THE REGULATIONS formulated to guide and govern business activities in the country during the Covid-19 lockdown have been slammed as being unfair to the poor and the informal sector where they get their foodstuff. 

In a piece written by Jane Battersby of the African Centre for Cities at UCT, the government is also accused of demonstrating a limited understanding of how most poor people access foodstuff. 

Battersby said that brief research conducted by the centre found consistently higher levels of food insecurity than official statistics present. It also found that poor households depended on a range of formal and informal food retail sources to meet their food needs.

The informal sector provides food in affordable unit sizes, provides food on credit, sells fresh produce at lower costs than supermarket fresh produce, and sells prepared foods appropriate for households that experience income, time, storage and energy poverty.  And yet, when the lockdown measures were first announced, the president said the only food retailers that could open were supermarkets. 

“The official lockdown regulations were expanded to include spaza shops … However, confusion about what permitting was required for spazas to operate, and the Minister of Small Business Development’s later retracted statement that only South African stores would be able to operate, meant that law enforcement forced many legitimately open spazas to close,” Battersby wrote. 

She said they later found that even after the informal sector was allowed to operate during the lockdown, it encountered several challenges in the places where the businesses were based. 

“Only after two weeks of lockdown were informal food vendors allowed to start selling again, and only those selling uncooked foods with existing municipal permits. 

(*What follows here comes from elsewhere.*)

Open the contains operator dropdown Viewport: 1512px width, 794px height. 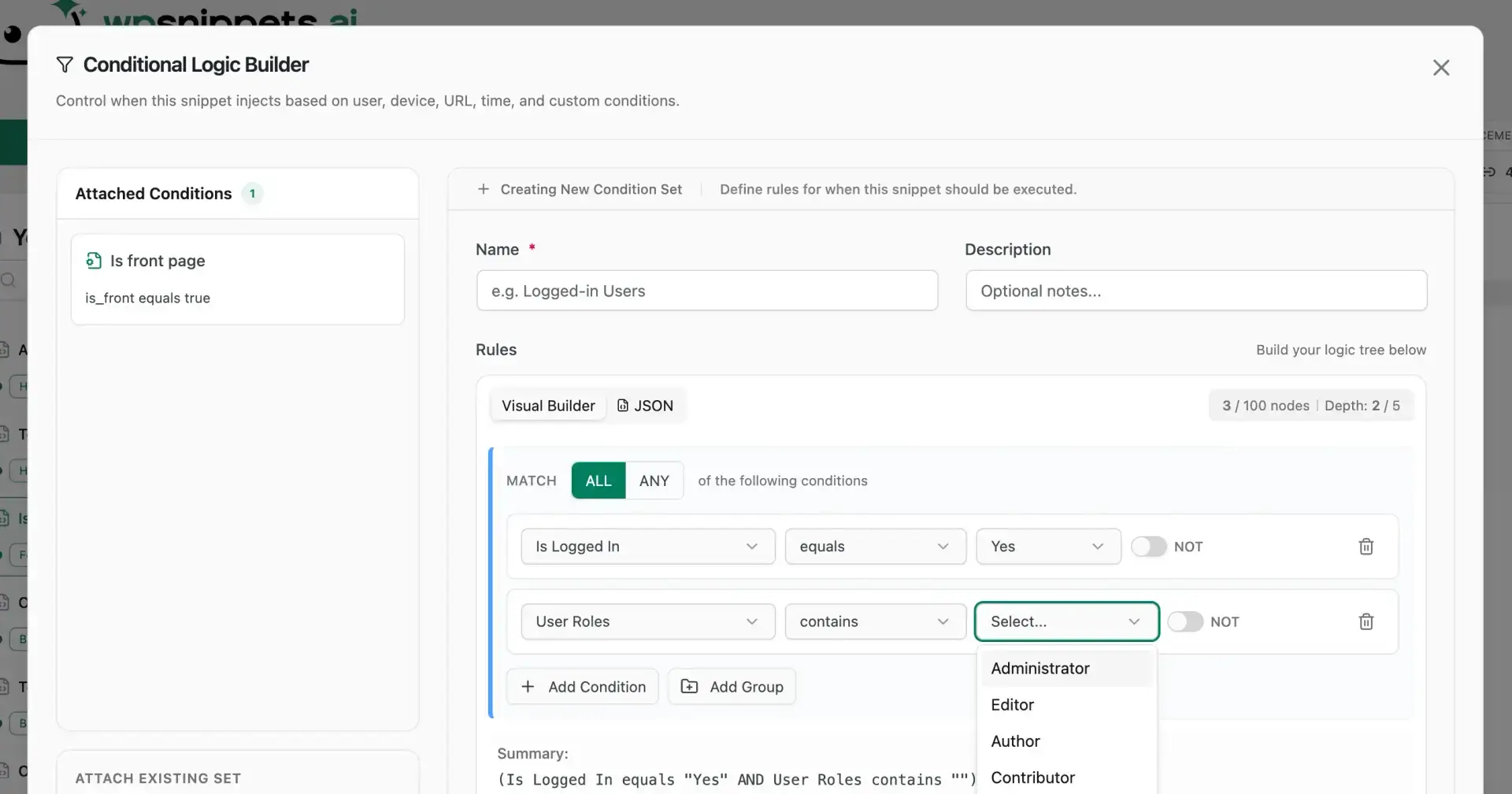pyautogui.click(x=875, y=621)
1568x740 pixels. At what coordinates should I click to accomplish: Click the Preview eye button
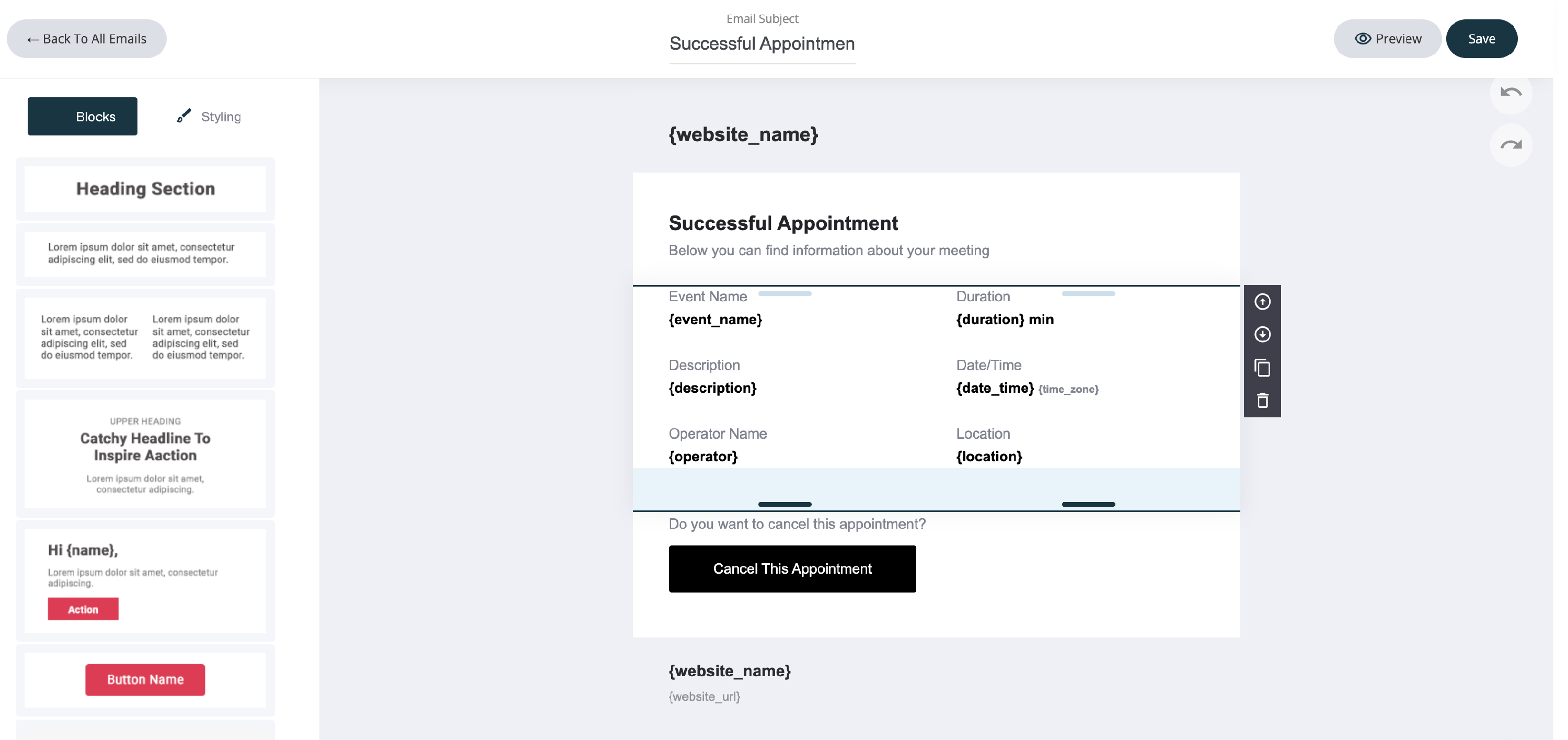[x=1387, y=39]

“Most township vendors had previously operated without permits, and were therefore now unable to legally operate under lockdown. While the state had previously often turned a blind eye, law enforcement officers have now been forcefully closing down these businesses. 

“In the fourth week of lockdown, the state finally announced support for spazas. However, among the exclusionary conditions to obtain this relief are registration with the SA Revenue Service and South African citizenship,” she said. 

Concluding the findings of the centre’s research, Battersby said the government’s lockdown regulations had demonstrated a considerable bias towards the large-scale formal actors, and pushed towards formalisation of the informal sector through the conditions about who is able to operate and the conditions placed on relief measures. 

“These reflect historical biases against informality, the Africa-wide modernisation agenda and the power of large-scale food businesses to self-identify as partners-in-development. 

“While there have been many hopeful statements that the food system will transform positively post-Covid-19, the South African case suggests that in a state of crisis, governments with wilfully poor understandings of the food systems of the masses will develop regulatory responses that will rather lead to further consolidation of the food system, rather than usher in potentially transformed food systems.” 

The spokesperson for President Cyril Ramaphosa, Khusela Diko, did not respond to the claims.